● Questions to answer
#1 Copy the Spark stage resubmission thread word for word, from "Keyong Zhou <zho...@apache.org>" to "feedback is appreciated.".
#2 In the Spark stage resubmission thread, which JIRA issue for rolling back a ResultStage did Erik find, and what happened to it?
#3 Continue the Spark stage resubmission thread from its last line.

● Text under study
Re: [PROPOSAL] Spark stage resubmission for shuffle fetch failure

Keyong Zhou Thu, 19 Oct 2023 08:04:07 -0700

In fact, I'm wondering if Spark will rerun the whole reduce ShuffleMapStage
if its upstream ShuffleMapStage is INDETERMINATE and rerun.


Keyong Zhou <zho...@apache.org> 于2023年10月19日周四 23:00写道：

> Thanks Erik for bringing up this question, I'm also curious about the
> answer, any feedback is appreciated.
>
> Thanks,
> Keyong Zhou
>
> Erik fang <fme...@gmail.com> 于2023年10月19日周四 22:16写道：
>
>> Mridul,
>>
>> sure, I totally agree SPARK-25299 is a much better solution, as long as we
>> can get it from spark community
>> (btw, private[spark] of RDD.outputDeterministicLevel is no big deal,
>> celeborn already has spark-integration code with  [spark] scope)
>>
>> I also have a question about INDETERMINATE stage recompute, and may need
>> your help
>> The rule for INDETERMINATE ShuffleMapStage rerun is reasonable, however, I
>> don't find related logic for INDETERMINATE ResultStage rerun in
>> DAGScheduler
>> If INDETERMINATE ShuffleMapStage got entirely recomputed, the
>> corresponding ResultStage should be entirely recomputed as well, per my
>> understanding
>>
>> I found https://issues.apache.org/jira/browse/SPARK-25342 to rollback a
>> ResultStage but it was not merged
>> Do you know any context or related ticket for INDETERMINATE ResultStage
>> rerun?
>>
>> Thanks in advance!
>>
>> Regards,
>> Erik
>>
>> On Tue, Oct 17, 2023 at 4:23 AM Mridul Muralidharan <mri...@gmail.com>
>> wrote:
>>
>> >
>> >
>> > On Mon, Oct 16, 2023 at 11:31 AM Erik fang <fme...@gmail.com> wrote:
>> >
>> >> Hi Mridul,
>> >>
>> >> For a),
>> >> DagScheduler uses Stage.isIndeterminate() and RDD.isBarrier()
>> >> <
>> https://github.com/apache/spark/blob/3e2470de7ea8b97dcdd8875ef25f044998fb7588/core/src/main/scala/org/apache/spark/scheduler/DAGScheduler.scala#L1975
>> >
>> >> to decide whether the whole stage needs to be recomputed
>> >> I think we can pass the same information to Celeborn in
>> >> ShuffleManager.registerShuffle()

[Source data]
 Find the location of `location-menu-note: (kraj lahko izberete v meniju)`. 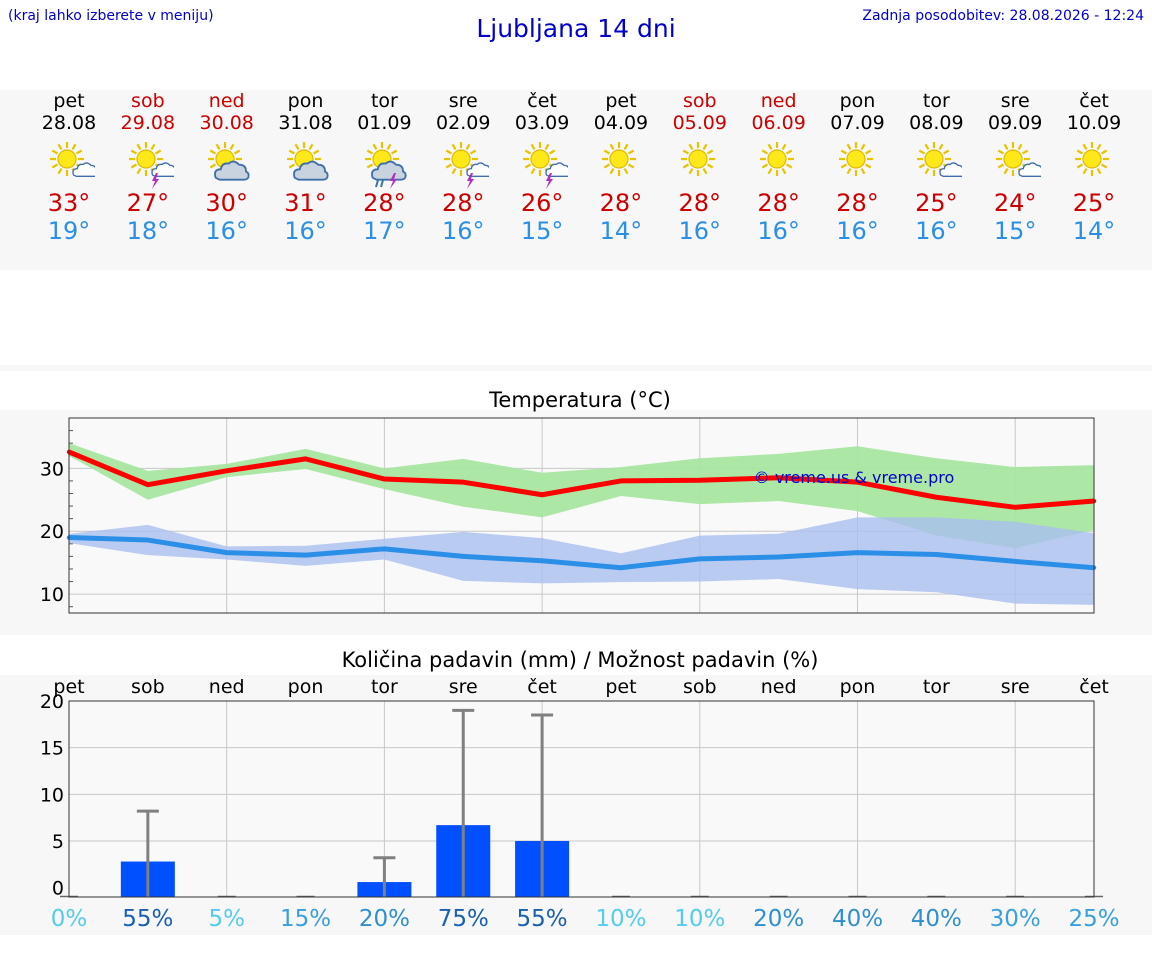

location-menu-note: (kraj lahko izberete v meniju) is located at coordinates (111, 16).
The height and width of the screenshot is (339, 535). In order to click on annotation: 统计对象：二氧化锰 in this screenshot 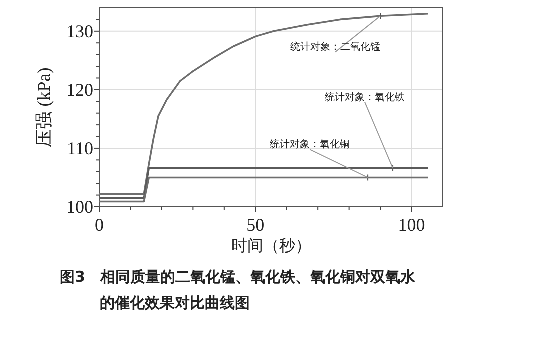, I will do `click(336, 48)`.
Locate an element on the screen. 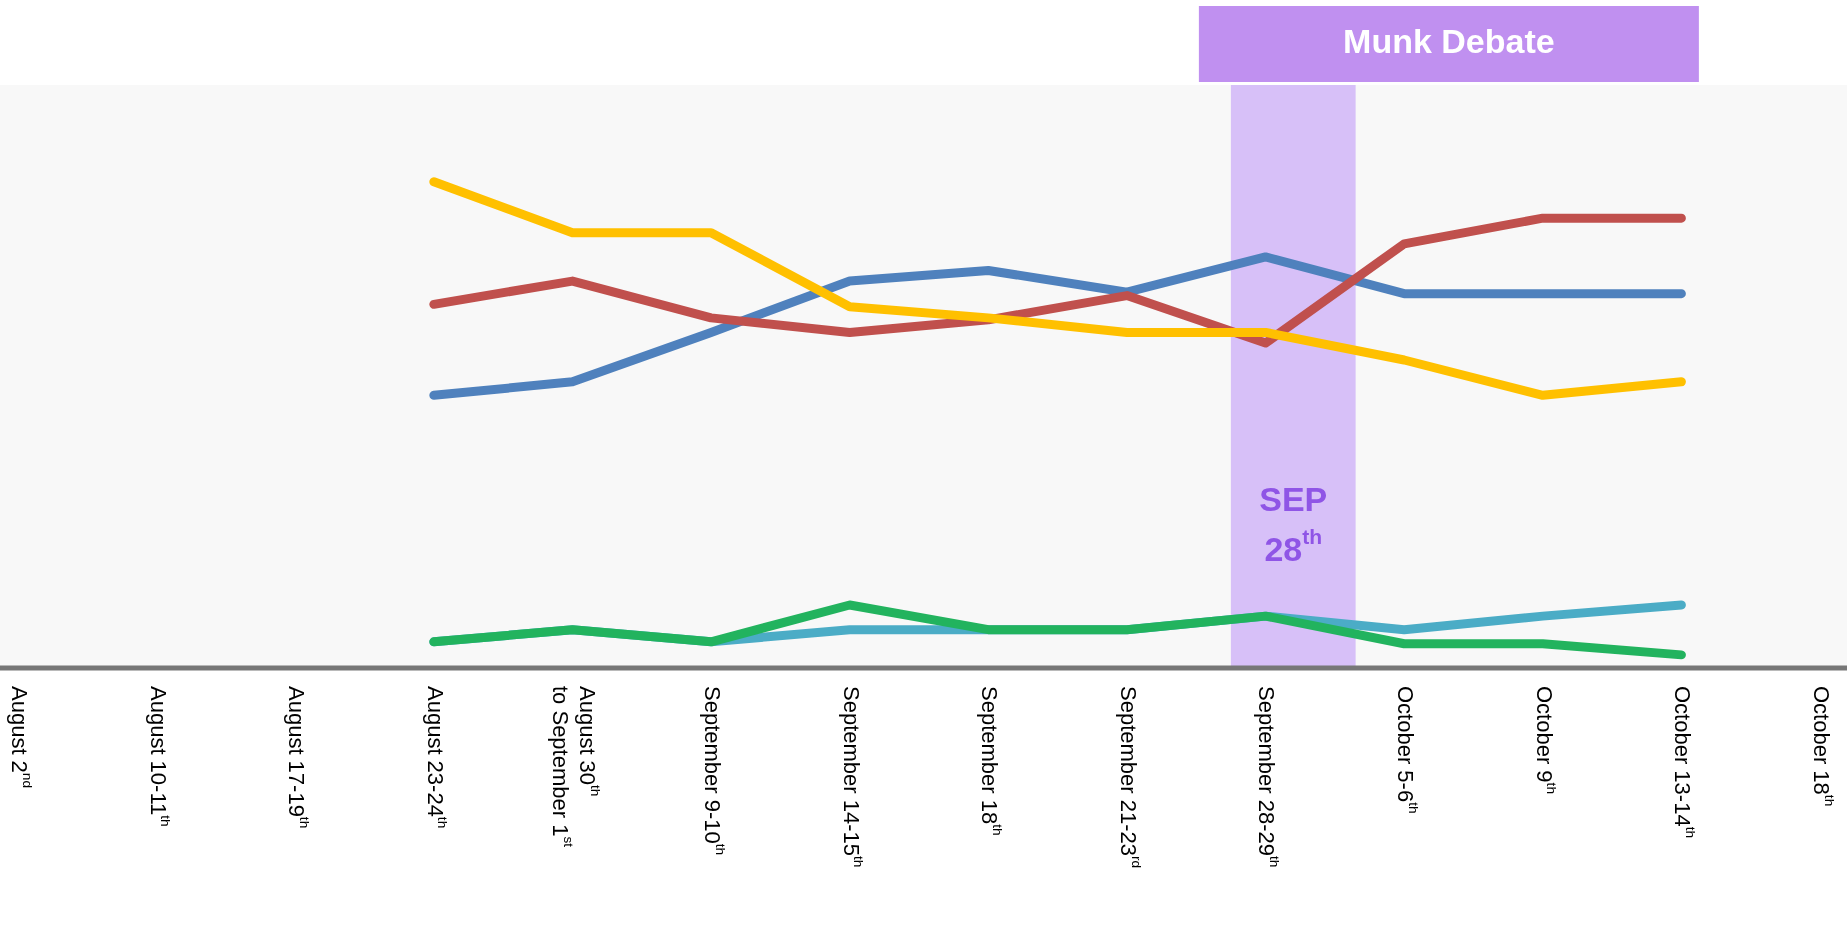 This screenshot has width=1847, height=938. x-tick-label: October 18th is located at coordinates (1822, 746).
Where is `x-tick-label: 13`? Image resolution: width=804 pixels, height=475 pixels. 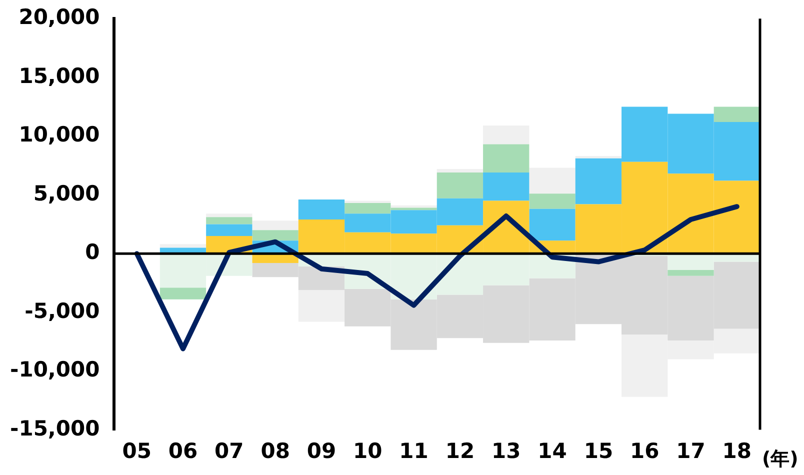
x-tick-label: 13 is located at coordinates (506, 450).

● Solved problems
#1
Keyong Zhou <zho...@apache.org> 于2023年10月19日周四 23:00写道：

> Thanks Erik for bringing up this question, I'm also curious about the
> answer, any feedback is appreciated.

#2 SPARK-25342, which was not merged.

#3
>> >> <
>> https://github.com/apache/spark/blob/721ea9bbb2ff77b6d2f575fdca0aeda84990cc3b/core/src/main/scala/org/apache/spark/shuffle/ShuffleManager.scala#L39>,
>> since
>> >> RDD in ShuffleDependency contains the RDD object
>> >> It seems Stage.isIndeterminate() is unreadable from ShuffleDependency,
>> >> but luckily rdd is used internally
>> >>
>> >> def isIndeterminate: Boolean = {
>> >>   rdd.outputDeterministicLevel == DeterministicLevel.INDETERMINATE
>> >> }
>> >>
>> >> Relies on internal implementation is not good, but doable.
>> >> I don't expect spark RDD/Stage implementation changes frequently, and
>> we
>> >> can discuss with Spark community for a RDD isIndeterminate API if they
>> >> change it in the future
>> >>
>> >
>> >
>> > Only RDD.getOutputDeterministicLevel is publicly exposed,
>> > RDD.outputDeterministicLevel is not and it is private[spark].
>> > While I dont expect changes to this, it is inherently unstable to depend
>> > on it.
>> >
>> > Btw, please see the discussion with Sungwoo Park, if Celeborn is
>> > maintaining a reducer oriented view, you will need to recompute all the
>> > mappers anyway - what you might save is the subset of reducer partitions
>> > which can be skipped if it is DETERMINATE.
>> >
>> >
>> >
>> >
>> >>
>> >> for c)
>> >> I also considered a similar solution in celeborn
>> >> Celeborn (LifecycleManager) can get the full picture of remaining
>> shuffle
>> >> data from previous stage attempt and reuse it in stage recompute
>> >> , and the whole process will be transparent to Spark/DagScheduler
>> >>
>> >
>> > Celeborn does not have visibility into this - and this is potentially
>> > subject to invasive changes in Apache Spark as it evolves.
>> > For example, I recently merged a couple of changes which would make this
>> > different in master compared to previous versions.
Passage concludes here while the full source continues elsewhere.